Over the course of the past two months, the south-east Clarendon side, managed by the alumina company of the same name, has lived up to that perception.
Having qualified for the final of the South Central Confederation Super Eight Championship, they are now one win away from a place in the National Premier League play-off — a prospect that looked bleak in the closing stages of the recently concluded Clarendon Captain’s Bakery Major League season.
Beaten to the trophy by newcomers Treadlight — whom they had defeated in the mid-season final — a difficult campaign was forecast for Jamalco at the Confed level, with many believing that failing to progress beyond the semi-final stage of their parish competition would have eaten away at their confidence.
That reasoning was based on the notion that Jamalco — founded in the 2010-11 season with the aim of emulating the national success of the company’s netball team — weren’t used to losing. They had won a trophy in each of their previous three years of existence, while also representing Clarendon in the JFF All-Island Knockout competition.
But to their credit, the management team, even while they were setting the league ablaze, did play down the importance of trying to retain the Major League title. The club noted that, having already secured a place in the Super Eight play-off, their sole aim was to use the parish competition as an extended pre-season campaign.
“Our aim is to qualify for the Premier League,” Ewan Scott, the team manager, told the Sunday Observer at the time.
Grouped favourably with DB Basovak, Alligator Pond and Newell United in Zone A of the Super Eight play-off, Jamalco were expected to finish in the top two. Three games into the play-offs they had all but qualified for the semi-finals.
They opened their campaign with back-to-back 1-0 wins over Newell United and DB Basovak, before tying 3-3 with Alligator Pond to move within three points of the semis with the return fixtures still to play.
The player who is largely responsible for Jamalco’s success in the prelims is Roshane Sharpe, a 17-year-old Garvey Maceo High student, who was also a member of Jamaica’s last Under-17 team.
Sharpe, who has been representing Jamalco since age 14, scored five goals in six group games. But his most significant contribution came last Sunday in the semi-finals at St Elizabeth Technical Sports Complex when he bagged a second-half brace to send Jamalco into the final with a 3-0 win over Black Stars.
When this project was launched, four years ago, it was a commonly held view in Clarendon that Jamalco would eventually become a Premier League team.
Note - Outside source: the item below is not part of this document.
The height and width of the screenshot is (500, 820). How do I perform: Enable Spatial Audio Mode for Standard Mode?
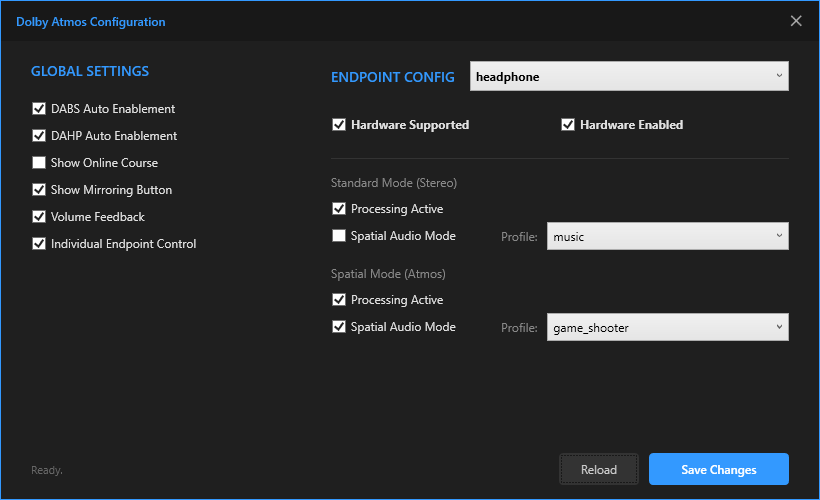[x=339, y=236]
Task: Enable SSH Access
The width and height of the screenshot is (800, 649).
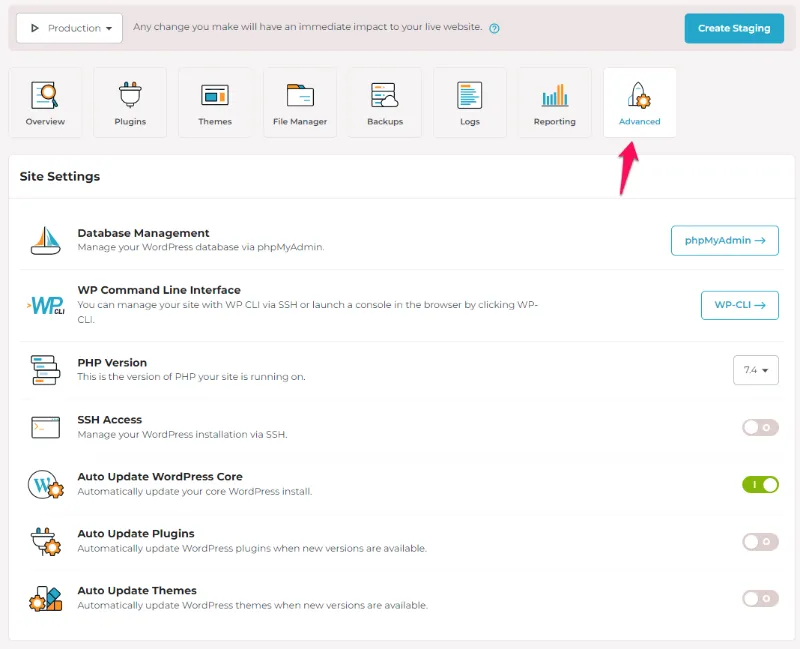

Perhaps that belief was provoked by the assumption that their parent company has the resources to sustain a top- flight club — a capability that they have demonstrated (albeit in a less competitive environment) with their Winston Nevers-led netball team, who, in addition to winning numerous national titles, have been a reliable production line for the Sunshine Girls.
An appearance in Sunday evening’s play-off final is the closest Jamalco have come to realising their Premier League. But now, a much more experienced outfit in the shape of St Catherine’s DB Basovak stands in their way.